Sony's big shtick at its PS4 press event was this impression that the new console is a "super-charged PC" built with developer feedback in mind. Guerrilla reveals to CVG that - as a first-party studio - it was part of the consultation process and had a sizeable input in the final system specs."This was the first time we did this with PlayStation, where you get the entire group of core developers together and consistently give very deep, profound feedback on everything system-related, and that's really awesome," ter Heide said.
"The guys who made it are no longer in an ivory tower in Tokyo, [the development has been] shared with us and not just with us, but with Evolution, Santa Monica, Naughty Dog, everybody and together we've built the machine.

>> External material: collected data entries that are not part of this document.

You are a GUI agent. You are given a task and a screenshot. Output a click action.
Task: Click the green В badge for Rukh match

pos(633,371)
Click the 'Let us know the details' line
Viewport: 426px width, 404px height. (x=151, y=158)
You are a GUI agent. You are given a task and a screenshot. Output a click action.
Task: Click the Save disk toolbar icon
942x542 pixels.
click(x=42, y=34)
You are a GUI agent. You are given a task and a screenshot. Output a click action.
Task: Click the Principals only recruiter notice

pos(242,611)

"I think because it's so embedded in the work that we do, we who make games on a daily basis, it's a gamer's machine. That's the end result of it. I think Mark Cerny said at one point [in the PS4 conference] that it's a machine by gamers, for gamers, and I really think that's the essence of it. They've made sure that all the focus is just on how we can make the games as good as possible."The console's power is only one aspect of the PlayStation 4 that Guerrilla helped design. The new controller, the DualShock 4, was also the result of a collaboration between Guerrilla and other development teams. Each team told Sony exactly what it was looking for from Sony in terms of the genres they were most familiar with working on.
Evolution Studios offered feedback on the motion control aspects with racing games in mind, while Guerrilla asked for the controller to be more suited to FPS gaming. "It's a great controller for an FPS," ter Heide says.

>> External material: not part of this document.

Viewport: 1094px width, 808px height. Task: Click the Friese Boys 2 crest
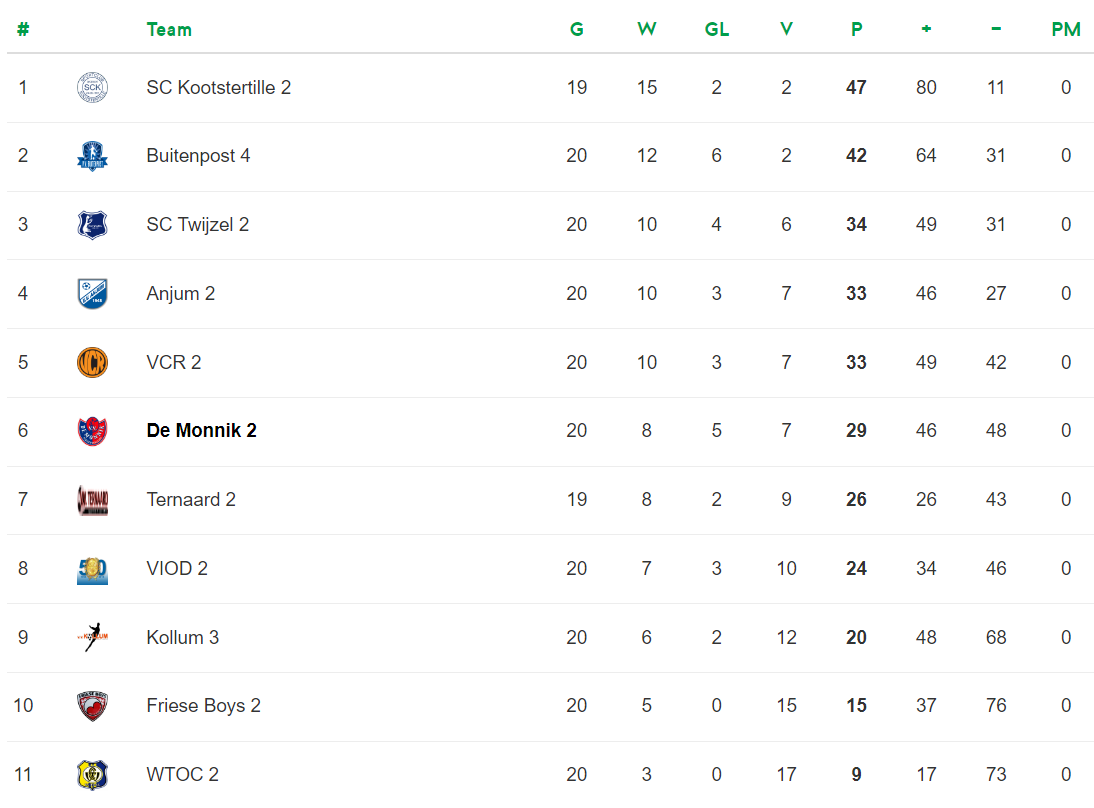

"We've been having these discussions about putting a headset jack in there because everybody should be able to go online and have a chat, and they put it in there and it's awesome. It sounds like a lot of really simple features that we've put in there but they make all the difference because it's in one comprehensive package."For example, there are little tweaks to the indentation on the sticks, where you have your thumbs on them, we've slightly raised them so there's a little bit more precision. They're slight changes but they make a huge difference."
Hulst agrees: "I think it's a big step forward from what we have [on PS3]. It feels incredibly accurate, in your hands it feels solid, it feels really high quality with the materials that have been used, it feels like you're in control and particularly with that feeling of being a Shadow Marshal, this big hero guy with extra capabilities, it's very suitable. And like we said earlier, we've been feeding back on what it should be for so long that I think we have what we wanted to have. It's very suitable for Killzone."
While talking to the two, one thing is clear - Sony has turned to Guerrilla to be a key software provider for both home console and handheld, as well as its new approach to peer-developed hardware.
"The number of hours of feedback we've given on [the controller] to get it exactly to what we want - with the outward curving triggers, the indentations - and from all these different studios doing the same thing, it's a lot of detailed stuff, making games but also making hardware for games," Hulst says.
"And that's great, because since we've worked on it so long and given feedback on it, that's the reason we're quite confident today as a group of developers, because we know where it was and the path it's taken so we know that once it's in the hands of users, of people who love core gaming experiences, that it'll work well."